Prompt 1: In the discussion of work sample test fraud, rewrite everything from "Work sample test fraud" down to "to have written.", swapping "co-worker" for "colleague".
Prompt 2: In the discussion of work sample test fraud, which company's interview process included a stage where candidates applied new requirements to the assignment they had completed?
Prompt 3: Extend the discussion of work sample test fraud beyond its final comment.

If I was doing this at Google, I would spend a lot of time thinking about test fraud. At a 40-50 person company? Not so much. We do simple follow-up things that raise the amount of effort you'd have to put in to fraudulently submitting work sample tests, and we know pretty exactly how we'd randomize our work sample tests to make it hard to cheat (at least, hard to cheat without doing something we'd be interested in anyways) --- but it's just not worth it right now.

Work sample test fraud is one of those things that sounds like a huge deal on message boards, but when you game through what would be involved in doing it in real life, it makes very little sense.


To my mind, the simplest and most straightforward way to combat any fraud is also beneficial because it gives you even more information about the candidate:

Talk to them about the code they wrote.

Have a conversation, as if they were already your co-worker, with the exercise as the subject. Go through it, ask them -- non-adversarially -- why they did X, what they thought about requirement 2, how they could get better test coverage for Z. If you see something that seems to be a mistake, talk about it. If you see something awesome, discuss it. I can't imagine someone incompetent being able to bullshit their way through detailed discussion of code they were supposed to have written.

And this provides valuable info about how this person thinks and communicates about the work you want them to do.


That seems like a good idea, but does somewhat detract from the notion that once a candidate does the work-sample he is done with the technical part of the process.


True, it deviates from tptacek's recommendations; about scoring and identical questions for everyone as well.


A nice approach I liked (back when I was interviewed by Thoughtworks years ago) was that one of the interview stages was to take the assignment you'd done and apply some new requirements to the story. It rapidly makes it clear if the candidate actually did the assignment or not.


How can I sign up to take these tests for people? Sounds INCREDIBLY lucrative.


Are yo saying most of candidates commit fraud? Do you have any data on it or just following common sense nonsense?


> Are yo saying most of candidates commit fraud?

Nope.


If majority doesn’t, why create a process that punishes everyone? People are lying on the resumes is a very common argument made by creators of insane interview processes. It feels weird to start a relationship with a company with assumption that I’m a cheater.


Who said anything about punishing anyone? 1) tptacek advocated for a specific kind of interviewing, 2) I asked him if he had ever seen a problem that I thought might be an issue with that method, 3) he explained that he wasn't worried about it because of X, Y, Z but acknowledged that for other companies it could be a problem, 4) I thought his answer was very reasonable. Also wool_gather and swish_bob added some useful ideas.

I'm not sure why you felt the need to come out guns blazing.


I agree with that. Sounds like a good process. Although, I am too cynical to believe any company that tells me this will be the only technical part. Too often do recruiters lie/misrepresent the recruitment process. Some seem to operate on the sunk cost fallacy, where you just see it through because what's one more round after already doing several?

Material shown:

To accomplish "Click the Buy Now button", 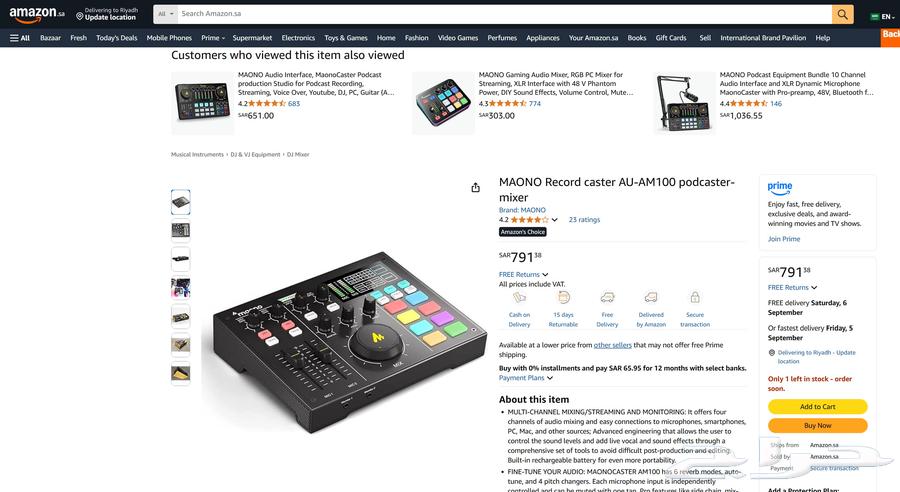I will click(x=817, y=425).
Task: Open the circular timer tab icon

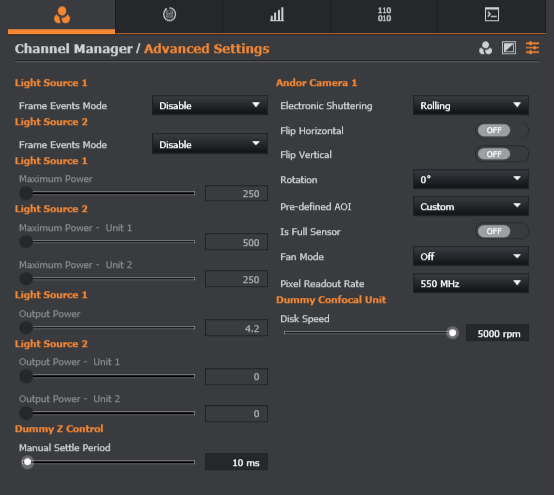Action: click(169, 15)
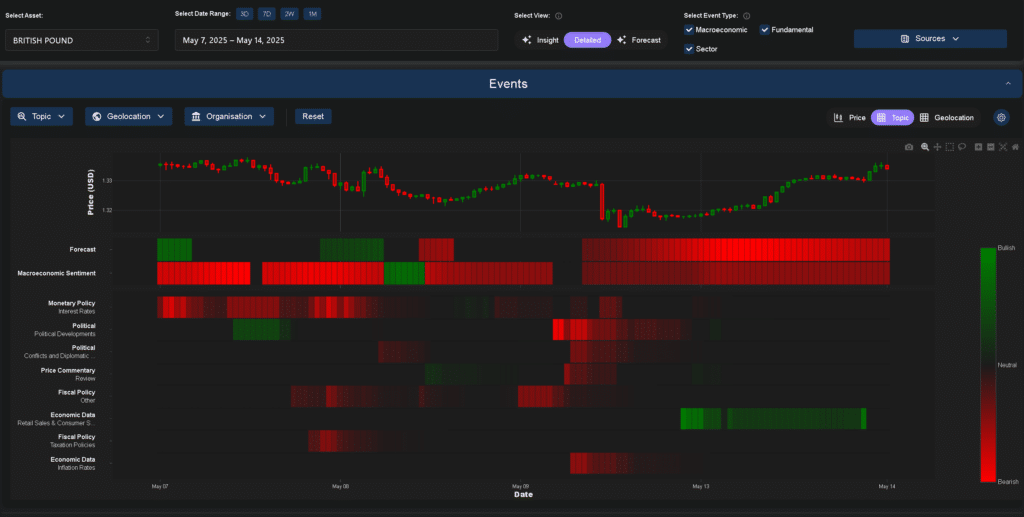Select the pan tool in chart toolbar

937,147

Task response 1:
Work sample test fraud is one of those things that sounds like a huge deal on message boards, but when you game through what would be involved in doing it in real life, it makes very little sense.


To my mind, the simplest and most straightforward way to combat any fraud is also beneficial because it gives you even more information about the candidate:

Talk to them about the code they wrote.

Have a conversation, as if they were already your colleague, with the exercise as the subject. Go through it, ask them -- non-adversarially -- why they did X, what they thought about requirement 2, how they could get better test coverage for Z. If you see something that seems to be a mistake, talk about it. If you see something awesome, discuss it. I can't imagine someone incompetent being able to bullshit their way through detailed discussion of code they were supposed to have written.

Task response 2: Thoughtworks

Task response 3:
I understand your cynicism but: who's got two thumbs and can offer an existence proof that there are companies that really do hire this way? :)

My best guess is that there aren't going to be many companies that will give you definitive statements about what their process will be after challenges who are lying about how they digest work-sample responses. But I don't know and am prepared to be wrong about that.


I've only had one take home assignment task that really worked like that. I did pretty good at it and the interview.

I was co-owner of a startup at the time, the guy I interviewed called me up and said you did really good but I think you really don't want to work here - my wife said 'Wow, that guy was really smart' considering how some things went later it might have been better if I'd said no I really really do


The extremely obvious problem with this is that there's no way of preventing someone from completely blowing a hole in your interview process by simply paying for or hiring another developer to do the take-home problem for them. At that point they've gotten past the technical requirements and now only need the soft skills to execute on it once the rest of the interview process continues.

This is why take-home problems are almost completely irrelevant except for filtering out good candidates. Eventually those problems optimize for perfection which help out those who 'cheat' at the process and people that otherwise put in earnest efforts are rewarded with denials. This is something I've experienced before in my job search where I would put in an honest effort and get 90% of the problem solved, but get denied because my solution wasn't flawless.

So allow me to call bullshit on your own claims that this is the right way of determining technical qualifications.


> get denied because my solution wasn't flawless.

Not all companies handle it like this. I had a take-home exercise as part of an interview last year. I hit a real snag on a fairly small part, I couldn't figure it out, and I ended up leaving a bug in my submission because I simply ran out of time. Very frustrating.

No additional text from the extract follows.